【世界経済評論IMPACT】機密に無感覚な日本人経営者、セキュリティはいずこへ

 こんな非常識で杜撰なことがあっていいのか。事例を紹介したい。

 セキュリティ・クリアランスとは、広義的にいえば、上は国から下は企業まで、その安全保障などに関わる機密情報の取り扱い方のことだ。我が国は国も企業もこれに全く対応できておらず、その意識すら薄い、あるいは皆無な状態だと言っても過言ではない。

 今夏、私は上海出張の際に、誰もがその名を知っているだろうという、まさに超大手電気機器メーカーB社の中国現地法人に呼ばれた。目的はいわく人事制度改革のためのコンサル入札の説明だった。

 私はその会社を訪ねると、日本人総務人事部長以下現地責任者・担当者数名が総出で、いきなり冒頭から人事改革の背景を説明し、続いて本題に入り、諸課題をはじめ、他の付随事項と合わせて、パワーポイントを使ってプレゼンテーションを開始した。

 内容は、評価制度の現状と変更の目的・方向性、人事評価グレードの減少・集約、賞与の計算方法の変更によって賞与減額を可能にする方法、役職の変更によって降格を可能にする方法、定年延長への対策構築(早期退職等)、職務手当改革・職級の運用などの具体的な話は次から次へと飛び出した。

 私はB社とは何の付き合いもない、もちろん契約関係ももたない赤の他人であるにもかかわらず、これらの人事機密の開示にあたっては、事前も当日も何らNDA(秘密保持契約書)の締結も行われていないし、締結要請もない。もっと驚くべきことは、これからだ。私は何らかの手違いだったのではないかと思い、後日B社中国法人の日本人H総経理(社長)にNDAの遡及締結を提案したが、H氏はこう言い放った――。
 
 「弊社の人事制度と改革に関連する情報開示については、NDAを締結するほど特殊かつ機密性の高い情報ではないので、契約の締結は不要だ」と。

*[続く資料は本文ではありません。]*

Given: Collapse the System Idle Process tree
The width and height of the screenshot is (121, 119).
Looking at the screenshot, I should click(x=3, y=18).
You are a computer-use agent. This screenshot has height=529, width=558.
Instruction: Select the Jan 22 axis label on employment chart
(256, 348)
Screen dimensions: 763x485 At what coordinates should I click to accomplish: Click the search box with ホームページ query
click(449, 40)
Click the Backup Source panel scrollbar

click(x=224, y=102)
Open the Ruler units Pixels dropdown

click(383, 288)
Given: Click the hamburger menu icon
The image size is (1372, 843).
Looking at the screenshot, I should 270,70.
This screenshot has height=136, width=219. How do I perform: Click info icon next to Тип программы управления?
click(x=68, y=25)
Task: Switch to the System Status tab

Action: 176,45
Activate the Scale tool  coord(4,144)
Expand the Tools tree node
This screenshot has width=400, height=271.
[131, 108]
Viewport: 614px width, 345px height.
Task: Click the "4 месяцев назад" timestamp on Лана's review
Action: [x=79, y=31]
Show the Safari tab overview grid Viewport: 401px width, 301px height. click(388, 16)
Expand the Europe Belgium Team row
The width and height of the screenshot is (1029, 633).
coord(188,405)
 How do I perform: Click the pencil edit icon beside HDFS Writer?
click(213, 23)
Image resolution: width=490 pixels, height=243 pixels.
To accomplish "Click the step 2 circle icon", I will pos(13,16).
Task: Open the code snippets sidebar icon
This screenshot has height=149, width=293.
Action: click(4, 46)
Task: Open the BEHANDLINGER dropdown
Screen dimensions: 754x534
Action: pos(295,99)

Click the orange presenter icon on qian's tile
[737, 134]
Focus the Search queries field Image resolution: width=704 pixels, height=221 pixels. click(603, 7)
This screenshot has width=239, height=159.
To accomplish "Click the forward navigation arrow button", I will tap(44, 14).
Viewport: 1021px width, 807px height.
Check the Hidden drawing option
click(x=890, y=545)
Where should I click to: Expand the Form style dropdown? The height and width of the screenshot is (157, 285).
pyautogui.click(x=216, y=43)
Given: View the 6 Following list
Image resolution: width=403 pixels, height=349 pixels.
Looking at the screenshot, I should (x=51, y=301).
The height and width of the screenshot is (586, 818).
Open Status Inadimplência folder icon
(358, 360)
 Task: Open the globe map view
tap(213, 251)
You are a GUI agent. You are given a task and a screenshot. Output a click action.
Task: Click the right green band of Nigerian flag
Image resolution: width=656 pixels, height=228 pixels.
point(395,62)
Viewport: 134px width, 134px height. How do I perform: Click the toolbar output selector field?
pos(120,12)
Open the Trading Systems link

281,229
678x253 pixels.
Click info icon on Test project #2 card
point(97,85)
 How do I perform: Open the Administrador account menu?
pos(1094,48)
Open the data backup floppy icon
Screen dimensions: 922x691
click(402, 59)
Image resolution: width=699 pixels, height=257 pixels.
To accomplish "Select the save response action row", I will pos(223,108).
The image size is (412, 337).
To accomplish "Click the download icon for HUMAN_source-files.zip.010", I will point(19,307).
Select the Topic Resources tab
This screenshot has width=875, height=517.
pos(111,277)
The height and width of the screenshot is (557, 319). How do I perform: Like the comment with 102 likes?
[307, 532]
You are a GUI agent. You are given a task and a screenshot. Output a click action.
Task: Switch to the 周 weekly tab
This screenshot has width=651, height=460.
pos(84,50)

 開いた口が塞がらない。これだけ濃度の高い人事情報が機密でないというなら、何が機密であろうか。特にセンシティブな人事改革に関して、中国の場合、情報の事前漏洩はしばしば致命的な事態に発展する。そうした失敗事例は数え切れないほどある。ほんの一例を挙げると、外部コンサルタントないし弁護士に起源するリスクは次のメカニズムに基づく。

 外部コンサルタントは一般的に職業倫理に則って、利益相反の仕事を引き受けてはいけない。しかし、会社側と何ら契約もしていなければ、利益相反の縛りも守秘義務の縛りもなく、自由に従業員側に立って助言することができるようになる。つまり会社側に立たなければ、労働者側に立つことができるわけだ。弁護士も同じだ。

 中国の場合、企業は人件費総額の一定の割合で労働組合に活動経費を拠出している。そうした収入で潤沢な予算をもつ労働組合側は、フィーの高い弁護士やコンサルタントと簡単に契約することもできるのだ。そこで入札で落とされたプロフェッショナルは、そのまま労働者側に位置替えをし、企業からもらった機密を武器にして企業側と戦うことになりかねない。

 ほかにも顕在的・潜在的なリスクがたくさんある。しかし、H総経理のような経営者はこれらに感知することもなければ、意識することもない。ただただ企業の経営安全保障をないがしろにしている。